Step 1: The sum of interior angles of a hexagon (\( n=6 \)) is: \[ (6 – 2) \times 180^\circ = 4 \times 180^\circ = 720^\circ \]Step 2: Sum of all given angles: \[ (x + 10) + (2x + 20) + (2x – 20) + (3x – 50) + (x + 40) + (x + 20) = 720 \]Step 3: Combine like terms: \[ x + 2x + 2x + 3x + x + x + 10 + 20 – 20 – 50 + 40 + 20 = 720\\ (1 + 2 + 2 + 3 + 1 + 1)x + (10 + 20 – 20 – 50 + 40 + 20) = 720\\ 10x + 20 = 720 \]Step 4: Solve for \( x \): \[ 10x = 720 – 20 = 700\\ x = \frac{700}{10} = 70 \]Answer: The value of \( x \) is 70.

Q14: In a pentagon, two angles are 40° and 60°, and the rest are in the ratio 1 : 3 : 7. Find the biggest angle of the pentagon.
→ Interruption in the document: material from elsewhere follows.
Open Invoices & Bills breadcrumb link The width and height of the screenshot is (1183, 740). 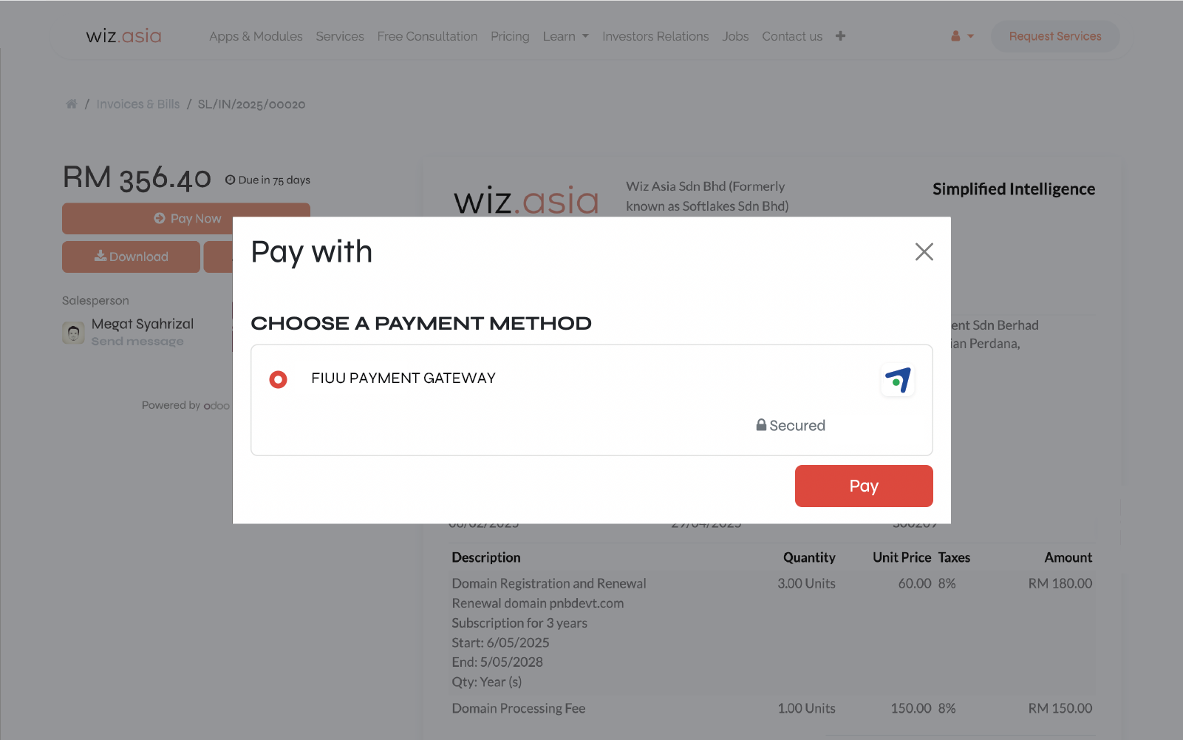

Step 1: Sum of interior angles of a pentagon (\( n = 5 \)) is: \[ (5 – 2) \times 180^\circ = 3 \times 180^\circ = 540^\circ \]Step 2: Let the three remaining angles be \( k \), \( 3k \), and \( 7k \). Their sum is: \[ k + 3k + 7k = 11k \]Step 3: The sum of all angles: \[ 40^\circ + 60^\circ + 11k = 540^\circ \]Step 4: Solve for \( k \): \[ 100^\circ + 11k = 540^\circ\\ 11k = 540^\circ – 100^\circ = 440^\circ\\ k = \frac{440^\circ}{11} = 40^\circ \]Step 5: Find the three remaining angles: \[ k = 40^\circ, \quad 3k = 120^\circ, \quad 7k = 280^\circ \]Step 6: Identify the biggest angle: \[ \max(40^\circ, 60^\circ, 40^\circ, 120^\circ, 280^\circ) = 280^\circ \]Answer: The biggest angle of the pentagon is 280°.